Powerful light, powerful dark. Balance. One cannot be known without the other being known. This idea is the core of the sequel trilogy more than it has been for the previous two trilogies.
We all have to face this darkness at some point. For myself personally, it was an eating disorder, PTSD, learning I have anxiety, depression, and ADHD, all seperate monsters that are kind enough to feed each other. These are my shadows not just for the trouble they cause me on a daily basis, but because of the damage they hide in their darkness. I’m sure you can relate, because as much as we look at our shadow and complain, someone else is thinking our shadow looks great.
Rey is relatable because of this. Her shadow is her parents abandoning her, and it chains her to Jakku. From the desert, in her isolation, it would seem that just about anything would look better. But what makes Rey, a literal ray of light or hope for the galaxy, a hero is that she faces that shadow, which is actually manifesting as Kylo Ren.
Kylo is the ying to Rey’s yang. He wasn’t abandoned by his parents. Instead, they made a sacrifice by sending him to train with his uncle, Luke Skywalker, because they thought it was the best thing for him. However misguided, it was an act of love. Yet perception creates reality, and Ben’s perception was that his parents abandoned him, and that’s what really matters. That is his shadow.
Consider, for a moment, the visual imagery of a shadow. Shadows are created when a powerful light hits an object to create a powerful darkness, or absence of light. Rey lives on a desert planet that is all light, but light casts a shadow. So no matter how much of a ray of hope she might be, she still carries her darkness with her.
This idea links to Ben Solo as well. When his uncle, the legendary Luke Skywalker, stood over him, he cast a shadow. Luke was the sun, shining the light of what he thought was justice, down onto Ben, who now has his own shadow placed on him. It may have been for a moment, but it is a moment that created a very dark shadow.
So, both literally and metaphorically, Rey and Kylo are telling a story about light, dark, and shadows. This is the very core of the Force, as displayed when Yoda travels to the Force priestesses in The Lost Missions. Here he has to confront his own shadow so that he can overcome it. Yet to do that he mustn’t fight or have a stronger will.
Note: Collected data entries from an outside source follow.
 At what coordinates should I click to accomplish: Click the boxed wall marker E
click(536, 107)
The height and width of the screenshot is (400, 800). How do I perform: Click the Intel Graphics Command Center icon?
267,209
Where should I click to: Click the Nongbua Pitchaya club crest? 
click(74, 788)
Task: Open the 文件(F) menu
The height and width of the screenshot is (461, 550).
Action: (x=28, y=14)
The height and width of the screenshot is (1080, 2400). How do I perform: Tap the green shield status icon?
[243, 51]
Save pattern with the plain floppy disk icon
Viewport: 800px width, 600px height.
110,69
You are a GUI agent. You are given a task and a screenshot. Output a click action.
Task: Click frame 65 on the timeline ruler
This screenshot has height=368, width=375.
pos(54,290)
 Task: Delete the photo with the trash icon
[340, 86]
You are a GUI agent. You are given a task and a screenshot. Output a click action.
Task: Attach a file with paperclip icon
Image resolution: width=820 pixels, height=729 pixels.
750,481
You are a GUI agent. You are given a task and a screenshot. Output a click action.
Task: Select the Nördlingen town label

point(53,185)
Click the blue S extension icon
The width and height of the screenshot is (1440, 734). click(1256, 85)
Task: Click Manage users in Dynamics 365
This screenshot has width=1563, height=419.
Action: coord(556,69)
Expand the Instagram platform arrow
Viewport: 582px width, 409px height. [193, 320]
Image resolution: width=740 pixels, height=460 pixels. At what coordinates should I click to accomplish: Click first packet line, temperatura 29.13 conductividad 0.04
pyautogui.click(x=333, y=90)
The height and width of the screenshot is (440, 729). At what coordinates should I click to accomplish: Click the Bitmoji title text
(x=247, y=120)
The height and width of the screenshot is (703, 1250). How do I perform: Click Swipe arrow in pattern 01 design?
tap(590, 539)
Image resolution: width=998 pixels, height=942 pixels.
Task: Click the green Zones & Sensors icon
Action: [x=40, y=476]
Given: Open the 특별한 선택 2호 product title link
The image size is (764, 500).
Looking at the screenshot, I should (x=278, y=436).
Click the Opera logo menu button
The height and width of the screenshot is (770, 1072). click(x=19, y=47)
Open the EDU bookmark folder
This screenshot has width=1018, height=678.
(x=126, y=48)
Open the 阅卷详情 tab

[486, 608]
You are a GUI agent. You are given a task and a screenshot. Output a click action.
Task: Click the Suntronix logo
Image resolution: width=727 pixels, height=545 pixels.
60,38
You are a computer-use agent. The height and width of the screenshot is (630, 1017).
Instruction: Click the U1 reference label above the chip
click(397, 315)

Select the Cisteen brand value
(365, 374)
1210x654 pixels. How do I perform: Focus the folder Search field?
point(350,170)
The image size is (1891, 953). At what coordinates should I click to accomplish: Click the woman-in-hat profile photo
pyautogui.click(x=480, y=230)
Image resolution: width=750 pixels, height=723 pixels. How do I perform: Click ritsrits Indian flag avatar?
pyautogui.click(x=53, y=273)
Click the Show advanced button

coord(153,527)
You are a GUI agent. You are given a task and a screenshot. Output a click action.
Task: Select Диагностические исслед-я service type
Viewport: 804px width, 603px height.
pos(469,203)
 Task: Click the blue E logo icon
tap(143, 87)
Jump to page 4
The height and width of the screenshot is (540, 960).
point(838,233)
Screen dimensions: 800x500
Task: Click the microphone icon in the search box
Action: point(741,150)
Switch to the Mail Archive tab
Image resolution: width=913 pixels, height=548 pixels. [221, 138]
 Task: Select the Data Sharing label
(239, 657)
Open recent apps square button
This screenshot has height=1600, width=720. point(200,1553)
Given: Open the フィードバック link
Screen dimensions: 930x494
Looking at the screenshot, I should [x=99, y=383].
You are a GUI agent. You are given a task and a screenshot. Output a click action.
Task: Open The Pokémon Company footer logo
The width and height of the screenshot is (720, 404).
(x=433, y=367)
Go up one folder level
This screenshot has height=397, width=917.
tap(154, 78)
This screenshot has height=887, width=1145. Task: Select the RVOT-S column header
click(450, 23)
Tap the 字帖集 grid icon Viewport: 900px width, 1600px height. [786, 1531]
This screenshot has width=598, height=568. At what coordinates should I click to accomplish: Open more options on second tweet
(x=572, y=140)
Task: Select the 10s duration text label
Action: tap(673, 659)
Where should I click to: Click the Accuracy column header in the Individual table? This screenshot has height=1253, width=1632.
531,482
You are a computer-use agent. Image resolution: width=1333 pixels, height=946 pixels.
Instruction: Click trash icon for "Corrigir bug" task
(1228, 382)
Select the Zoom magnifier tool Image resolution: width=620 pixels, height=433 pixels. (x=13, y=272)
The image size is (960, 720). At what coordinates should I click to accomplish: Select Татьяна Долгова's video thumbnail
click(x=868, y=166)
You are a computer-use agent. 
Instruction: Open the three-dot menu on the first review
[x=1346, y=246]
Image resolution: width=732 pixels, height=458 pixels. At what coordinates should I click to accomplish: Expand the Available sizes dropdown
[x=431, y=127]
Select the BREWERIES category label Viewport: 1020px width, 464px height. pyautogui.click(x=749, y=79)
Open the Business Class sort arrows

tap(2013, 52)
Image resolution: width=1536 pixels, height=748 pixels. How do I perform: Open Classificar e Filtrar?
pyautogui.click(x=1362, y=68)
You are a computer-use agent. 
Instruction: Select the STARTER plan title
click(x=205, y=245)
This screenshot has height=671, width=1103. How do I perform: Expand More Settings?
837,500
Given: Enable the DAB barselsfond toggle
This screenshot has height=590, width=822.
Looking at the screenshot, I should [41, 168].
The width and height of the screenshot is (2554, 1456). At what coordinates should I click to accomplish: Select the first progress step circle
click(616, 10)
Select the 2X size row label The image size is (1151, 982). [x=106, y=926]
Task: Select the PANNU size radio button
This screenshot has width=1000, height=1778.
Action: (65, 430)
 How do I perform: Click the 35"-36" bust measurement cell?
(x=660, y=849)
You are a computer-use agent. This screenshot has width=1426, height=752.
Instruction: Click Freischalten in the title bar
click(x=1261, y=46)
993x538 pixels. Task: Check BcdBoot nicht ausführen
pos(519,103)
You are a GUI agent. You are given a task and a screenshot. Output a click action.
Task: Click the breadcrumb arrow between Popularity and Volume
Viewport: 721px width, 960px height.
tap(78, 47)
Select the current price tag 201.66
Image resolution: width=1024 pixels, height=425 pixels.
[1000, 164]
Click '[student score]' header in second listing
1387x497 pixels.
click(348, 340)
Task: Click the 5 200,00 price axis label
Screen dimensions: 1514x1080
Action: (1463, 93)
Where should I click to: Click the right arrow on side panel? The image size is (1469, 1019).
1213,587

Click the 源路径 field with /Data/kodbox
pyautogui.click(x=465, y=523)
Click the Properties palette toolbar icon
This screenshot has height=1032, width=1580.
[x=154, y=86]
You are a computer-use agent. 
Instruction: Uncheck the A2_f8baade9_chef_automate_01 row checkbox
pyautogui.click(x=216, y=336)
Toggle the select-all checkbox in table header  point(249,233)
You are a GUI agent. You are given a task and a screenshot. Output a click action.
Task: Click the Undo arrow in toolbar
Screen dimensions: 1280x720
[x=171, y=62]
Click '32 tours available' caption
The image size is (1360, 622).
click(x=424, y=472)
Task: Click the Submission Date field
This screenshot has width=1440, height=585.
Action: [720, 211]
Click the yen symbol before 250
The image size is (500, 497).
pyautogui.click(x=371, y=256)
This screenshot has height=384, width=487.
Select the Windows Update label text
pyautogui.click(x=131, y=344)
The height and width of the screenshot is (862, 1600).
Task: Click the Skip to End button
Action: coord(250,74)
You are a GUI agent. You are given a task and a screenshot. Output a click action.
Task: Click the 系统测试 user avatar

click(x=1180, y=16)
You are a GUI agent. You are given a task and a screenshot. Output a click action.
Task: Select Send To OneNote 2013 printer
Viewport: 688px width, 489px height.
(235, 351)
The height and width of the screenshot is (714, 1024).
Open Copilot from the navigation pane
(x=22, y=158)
He must submit, admitting that the shadow is a part of him.
The shadow of all shadows, the darkness that overcame the entire galaxy, is Palpatine. As Yoda confronted his shadow, so must the galaxy. From the most recent Rise of Skywalker trailer it would appear that the whole galaxy is coming together to do that, but the focal point will be Rey and Kylo Ren.
An argument can be made that Luke confronted the Emperor in Return of the Jedi, but in reality Luke went to save his father. Palpatine was secondary. Nonetheless, TROS must avoid upending the end of Return of the Jedi by having Palpatine be back in physical form. As a shadow, it would be fitting if he came back as a perverse, twisted, dark side Force “ghost”.
Rise of Skywalker also must not rewrite what a Jedi is supposed to be, at least with regards to violence. The message of Luke’s character, particularly in Return and The Last Jedi, is that fighting isn’t the solution. Violence is what led to the fall of the Jedi, and if Rey is going to re-establish them, she must not negate that very central message.
How, then, with all of that to take into account, does one actually, finally, bring an end to Palpatine? Running with the idea that he is in some way a Force entity, the dark side manifest, the way to bring his final end is not to kill the body, but the soul. However, as Yoda shows, to end the shadow you must acknowledge that it is a part of you; Rey and Ben must do the same.
If they unite, light and dark no longer in opposition, they may be able to actually cross into the Force, a la the World Between Worlds, to confront Palpatine. This, plausibly, allows for Palptine to come back in a way worthy of such a cinematic villain, while also not negating what Luke did in any way.
George Lucas was very clear about the message of Star Wars. The dark side is selfishness, the light side selflessness. One should always strive to be selfless, even if selfish in nature. The dark side, while a reality, should not be embraced. Anakin welcomed the dark side, succumbed to it, and it didn’t end well. Only by being selfless, no matter the cost, can Rey and Ben truly bring balance to the Force.